[R-SIG-Finance] Implementing Sharpe's style analysis with solve.QP
Peter Carl
peter at braverock.com
Tue Feb 26 01:34:55 CET 2008
I've recently become interested in implementing style analysis as described by
William Sharpe in:
http://www.stanford.edu/~wfsharpe/art/sa/sa.htm
In particular, I want to implement the 'constrained' method he discusses using
the quadratic programming approach he advocates. I thought that this might
be easy to do in R using the function 'solve.QP' in the package 'quadprog'.
Easy, of course, is a relative term. I've found the documentation somewhat
oblique, and Googling hasn't produced much in the way of help.
So I thought I would offer what I've been able to figure out and try to get
some feedback. What I have here *seems* to work, although I haven't had to
specify this kind of a problem myself in, well, decades.
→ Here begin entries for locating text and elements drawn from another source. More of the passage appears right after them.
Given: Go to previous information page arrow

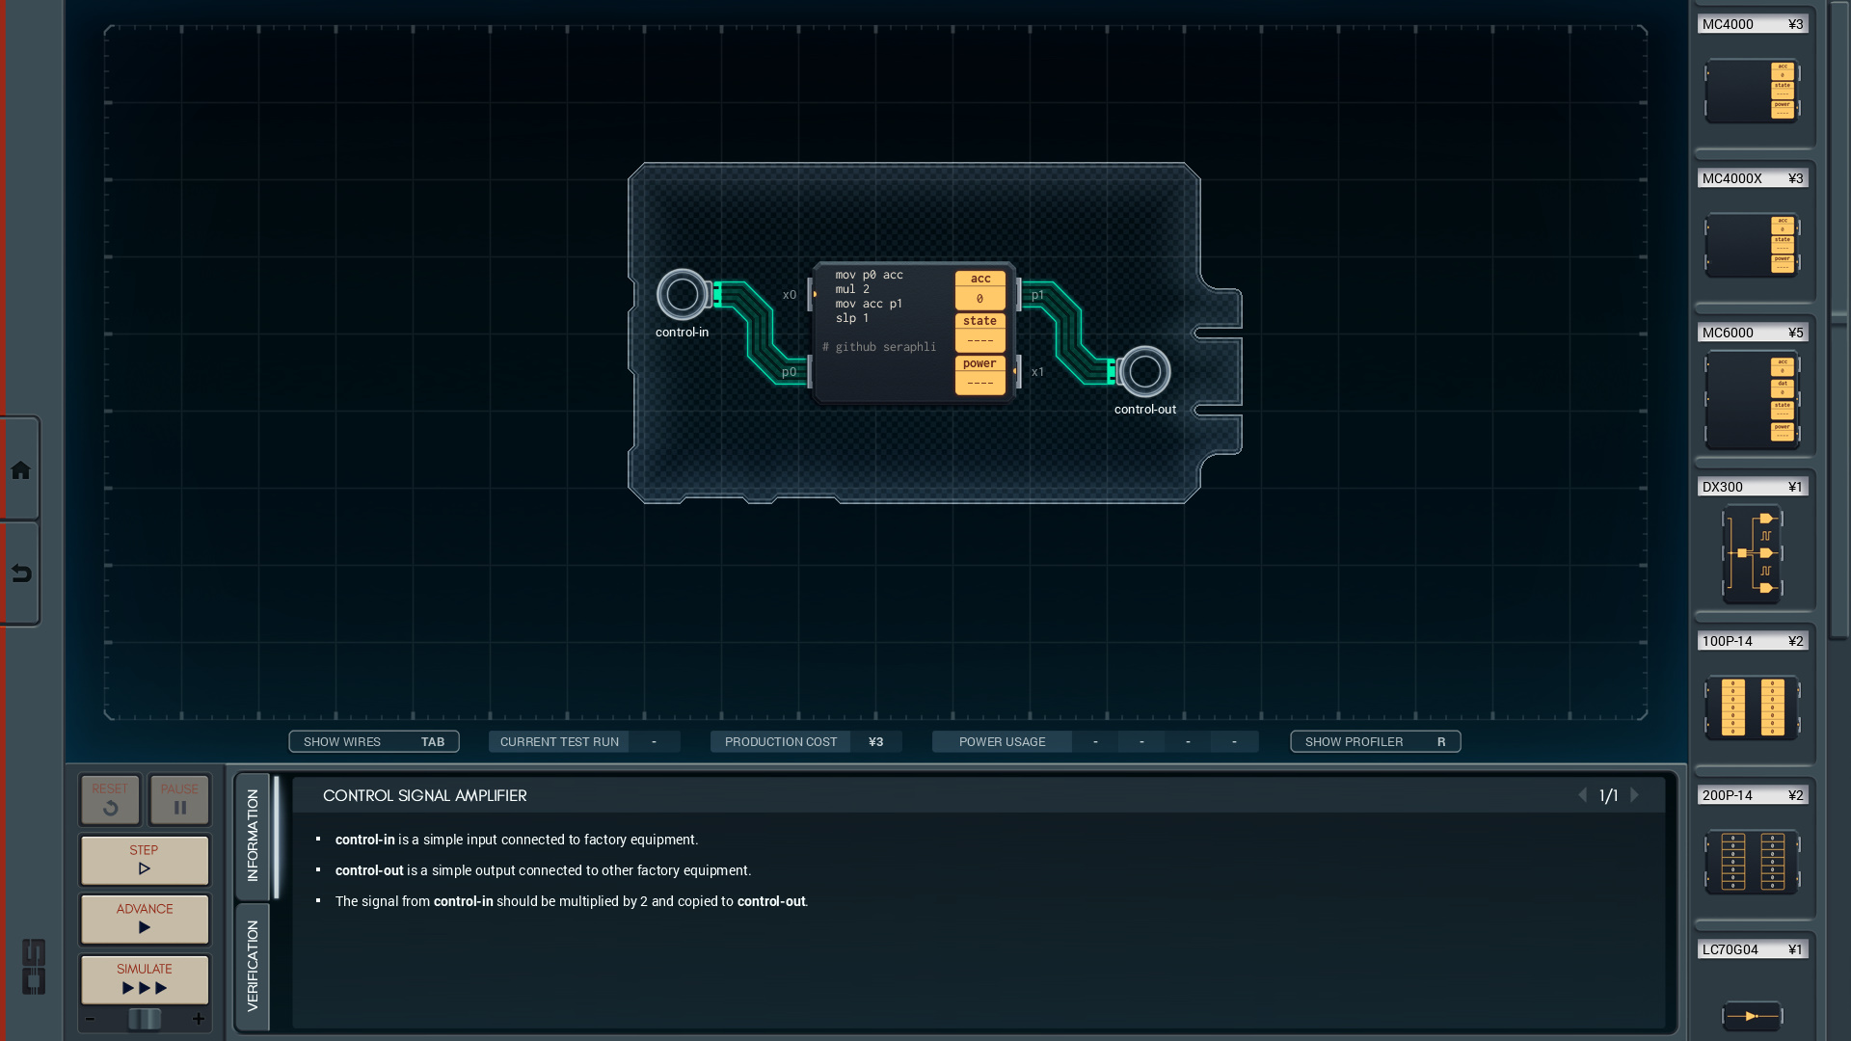Looking at the screenshot, I should (1582, 795).
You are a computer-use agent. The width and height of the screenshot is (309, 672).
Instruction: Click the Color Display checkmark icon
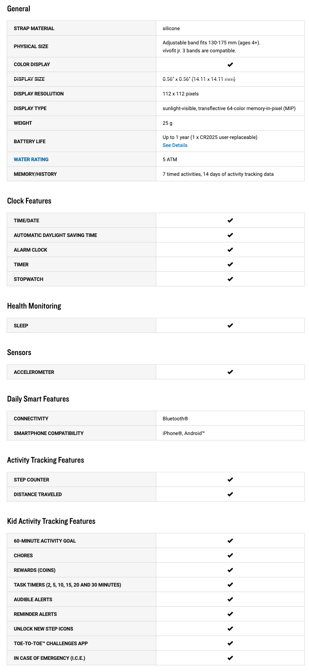[x=230, y=64]
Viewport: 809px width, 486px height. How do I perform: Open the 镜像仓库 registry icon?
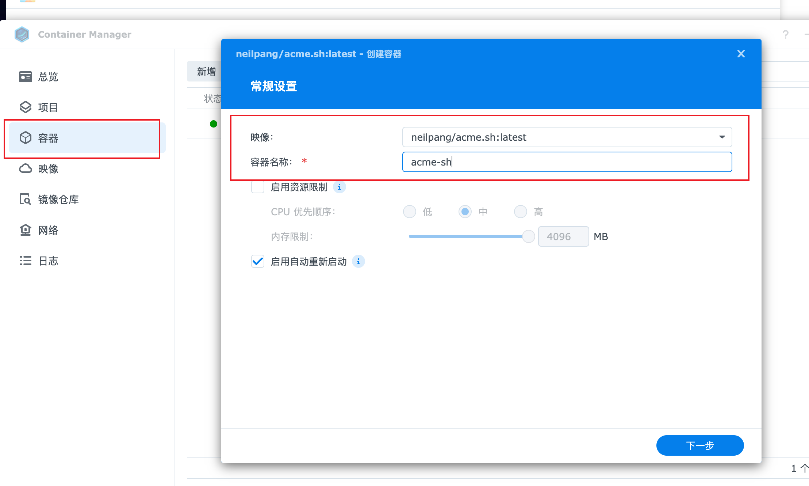coord(25,200)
According to Sharpe (1994) what we're trying to do is minimize the variance of
the difference between the observed returns and the modeled returns:
min VAR(R.f - SUM[w_i * R.s_i]) = min VAR(F - w*S)
s.t. SUM(w_i) = 1; w_i > 0
where:
R.f Fund returns
R.s Style returns
w_i Style weights
Remembering that VAR(aX + bY) = a^2 VAR(X) + b^2 VAR(Y) + 2ab COV(X,Y),
we can refactor the problem as:
= VAR(R.f) + w'*V*w - 2*w'*COV(R.f,R.s)
where:
V Variance-covariance matrix of style index matrix
C Vector of covariances between the style index and the fund
At this point, we can drop VAR[R.f] as it isn't a function of weights and
multiply both sides by 1/2 to get:
min (1/2) w'*V*w - C'w
s.t. w'*e = 1, w_i > 0
where:
e Vector of 1's
Now, map that to the inputs of solve.QP, which is specified as:
min(-d' b + 1/2 b' D b) with the constraints A' b >= b_0
so:
b is the weight vector,
D is the variance-covariance matrix of the styles
d is the covariance vector between the fund and the styles
Here is the function. The comments embedded within the function discuss how
each of the components is constructed for solve.QP.
`style.QPfit` <-
function(R.fund, R.style, model=FALSE, ...)
{
# INPUTS
# R.fund Vector of a fund return time series
# R.style Matrix of a style return time series
#
#
# OUTPUTS
# weights Vector of optimal style index weights
# @ todo: TE Tracking error between the calc'd and actual fund
# @ todo: Fp Vector of calculated fund time series
# R^2 Coefficient of determination
#
# Check to see if the required libraries are loaded
if(!require("quadprog", quietly=TRUE))
stop("package", sQuote("quadprog"), "is needed. Stopping")
R.fund = checkData(R.fund[,1,drop=FALSE], method="matrix")
R.style = checkData(R.style, method="matrix")
# @todo: Missing data is not allowed, use = "pairwise.complete.obs" ?
style.rows = dim(R.style)[1]
style.cols = dim(R.style)[2]
# Calculate D and d
Dmat = cov(R.style)
dvec = cov(R.fund, R.style)
# To specify A' b >= b_0, we create an nxn matrix Amat and the constraints
# vector b0. First we tackle Amat. The first constraint listed above is
# SUM[w_i] = 1. The left side of the constraint is expressed as a vector
# of 1's:
a1 = rep(1, style.cols)
# In b0, which represents the right side of the equation, this vector is
# paired with the value '1'.
# The second constraint sets the lower bound of the weights to zero.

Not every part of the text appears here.